Tech News

Gemini’s data-analyzing abilities aren’t as good as Google claims

Published

2 years ago

June 29, 2024

Google’s flagship generative AI models, Gemini 1.5 Pro and 1.5 Flash, are touted for their ability to process large amounts of data. However, recent research suggests that these models may not be as effective as claimed.

Two separate studies found that Gemini 1.5 Pro and 1.5 Flash struggle to accurately answer questions about large datasets, with correct answers given only 40-50% of the time in some tests.

Researchers have observed that while these models can technically process long contexts, they may not truly understand the content they are analyzing.

Gemini’s context window is lacking

Gemini’s context window refers to the amount of input data it considers before generating output. The latest versions of Gemini can handle up to 2 million tokens as context, the largest of any commercially available model.

Despite demonstrations highlighting Gemini’s long-context capabilities, research has shown that the models struggle to accurately evaluate true/false statements about complex works of fiction.

In another study, Gemini 1.5 Flash performed poorly in reasoning tasks involving video content, suggesting limitations in its ability to understand and analyze visual data.

Google is overpromising with Gemini

While the studies have not been peer-reviewed and tested older versions of Gemini models, they raise concerns about Google’s claims regarding the capabilities of these AI models. Other models tested in the studies also showed poor performance in similar tasks.

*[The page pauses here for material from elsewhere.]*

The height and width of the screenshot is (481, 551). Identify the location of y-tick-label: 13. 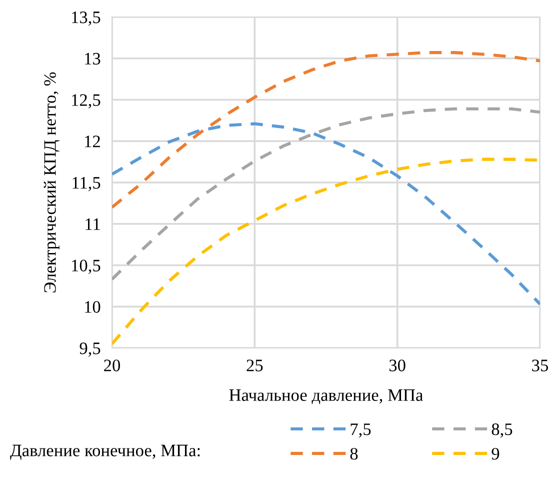
(92, 58).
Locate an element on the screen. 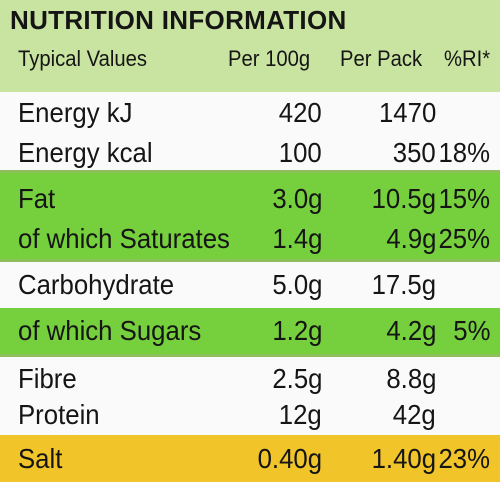  table-row: Energy kcal 100 350 18% is located at coordinates (250, 153).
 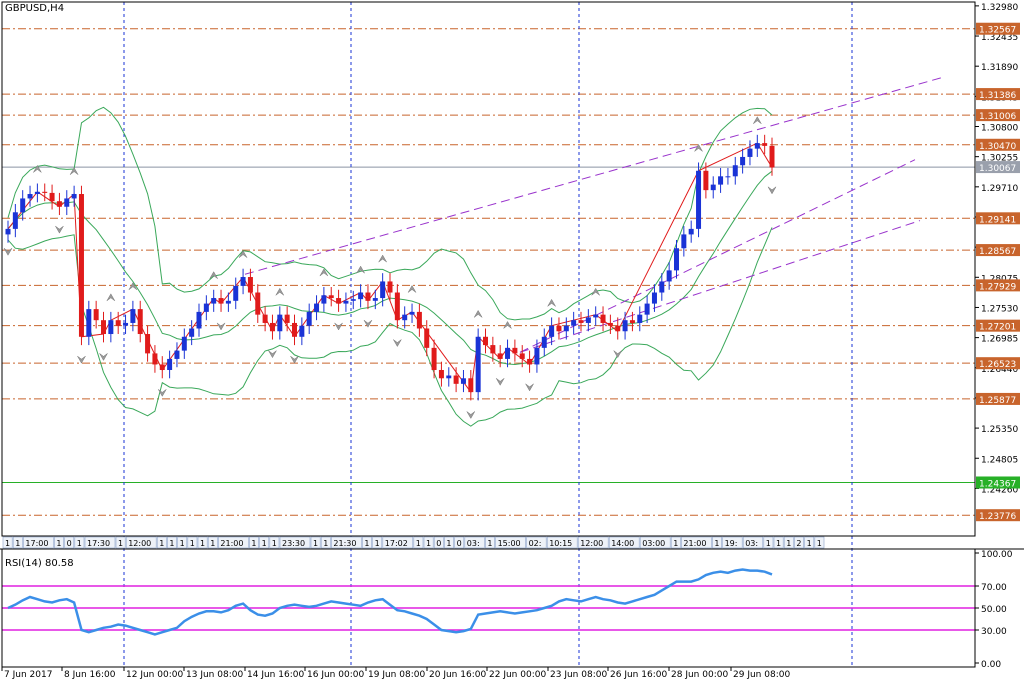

Google is the only model provider that prioritizes context window in its advertisements, according to Saxon. While the technical details of models are important, the real question is how useful they are in practical applications.

Generative AI is facing increased scrutiny as businesses and investors question its limitations. Recent surveys show that many C-suite executives doubt generative AI’s ability to boost productivity and are concerned about potential errors and data breaches. Deal-making in generative AI has also declined in recent quarters.

Customers are seeking innovative solutions amidst chatbots that provide inaccurate information and AI search platforms that generate plagiarized content. Google tried to differentiate itself with Gemini’s context feature, but it may have been too early.

There is a lack of transparency in how models handle long context processing, making it difficult to verify claims of reasoning and understanding. Without standardized benchmarks and third-party evaluation, it is challenging to assess the true capabilities of generative AI models.

Google did not provide a comment on these issues. Saxon and Karpinska suggest that better benchmarks and more independent scrutiny are needed to address exaggerated claims about generative AI. Current benchmarking methods may not accurately measure a model’s ability to answer complex questions, leading to potential misconceptions about their capabilities.